The last part of the circle or the first one if you have started next to the Tim Han Temple is the worst one. Climbing the mountain, you can appreciate the story of Lamma. It is an old place after all. Only the Goddesses’ temples are guarding it for 150 years. But there is some archaeological evidence stating 4000 years old there were people here. Before that, there was some volcanic activity, that shaped the south part of the Island.

You get to experience it more over the way. Huge rocks of different sizes start to be part of the scenery. It is granite mostly, shaped over the years into special rock formations that, somehow, are not falling yet… or are sticking out of the green landscape like some strange mushrooms. On the top of the hill, you can either start to walk down and continue the trail or take a detour to the highest point of Lamma – Mount Stenhouse, 353m high.

As you return to the village where you will be taking your ferry from, remember to double-check the timetable. Whether it is rest, more sightseeing, shopping, or eating… you want to have some time to enjoy it.

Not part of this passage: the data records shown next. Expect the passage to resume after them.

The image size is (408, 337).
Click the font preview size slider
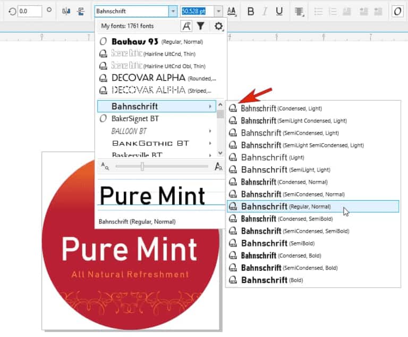142,167
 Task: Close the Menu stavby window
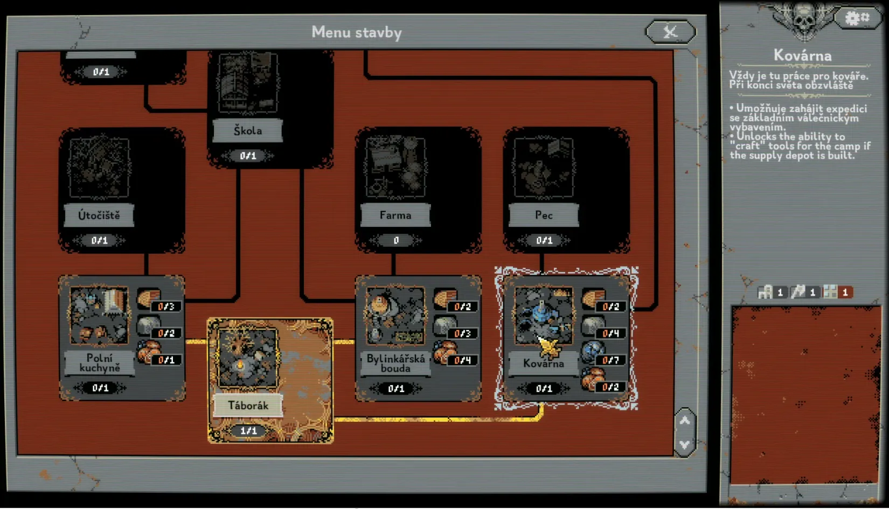(670, 32)
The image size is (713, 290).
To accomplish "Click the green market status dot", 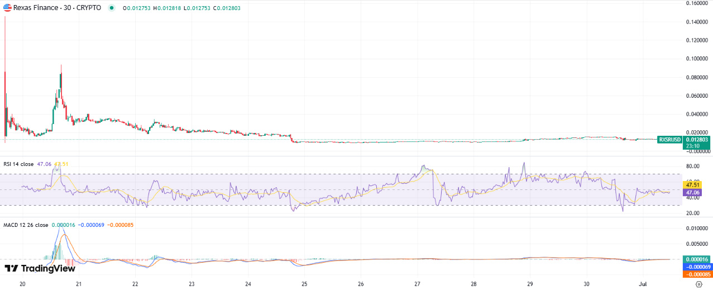I will coord(112,8).
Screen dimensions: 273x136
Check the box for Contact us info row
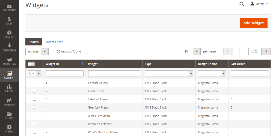(x=34, y=83)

Some tips to take with you:

  • Remember about hydrating. Lamma has little shade on the way. You are also not guaranteed to encounter a shop on the way. The main points to do so are the two biggest villages where the ferry comes to. Remember about hydrating. Lamma has little shade on the way. You are also not guaranteed to encounter a shop on the way. The main points to do so are the two biggest villages where the ferry comes to.
  • In the same subject – protect yourself from the sun. You may feel ok there, but you can have a nasty surprise at home
  • The trails are paved, you should have little problems with walking. Some sections are steep, but the worst part is on the south circular trail between Tai O and Sok Kwu Wan Villages
  • The Family trails, starting from the Hung Shing He Beach, takes about 50-60 minutes to Sok Kwu Wan. Then the circular southern trail is about 1,5 hours. You can count the additional one-way trails to Lamma’s Winds or Turtle Beach as 30-45 minutes each. Climbing Mount Stenhouse depends on your wits, but it is not more than an hour – unless the weather is very hot, then remember to rest a lot.
  • Ferries to Lamma go from the early morning to the late evening. You shouldn’t have problems with coming back but planning is your friend
  • Regarding the restaurants: Yun Shue Wan has more of them and there is a variety of choices: seafood, oriental and western cuisine. In Sok Kwu Wan you will mostly get the seafood. Although – you are in a fishing village and your dinner is literally swimming in a tank. It won’t be fresher than that!

My first itinerary:

  • out of Central Pier around 10.00 AM
  • arrived at Lamma 30 minutes later. We are hikers, so we went through the village to the trails asap. Passed through the Lamma Winds, the beach, and Sok Kwu Wan at a normal pace. We went where our eyes took us, stopped often to take photos, or just to enjoy the place. We finished the southern circle around 5 PM.
  • our rest consisted of a beer after there 12 km (I don’t know how?!), some small seafood, and a nap on a ferry back
  • we reached the Central around 7 PM and entertained ourselves with going to Temple Street for a bite of a grilled duck from a street seller. Then went back home.
  •  it was a day that made us return to Lamma again and again – if only for a leisure stroll and food.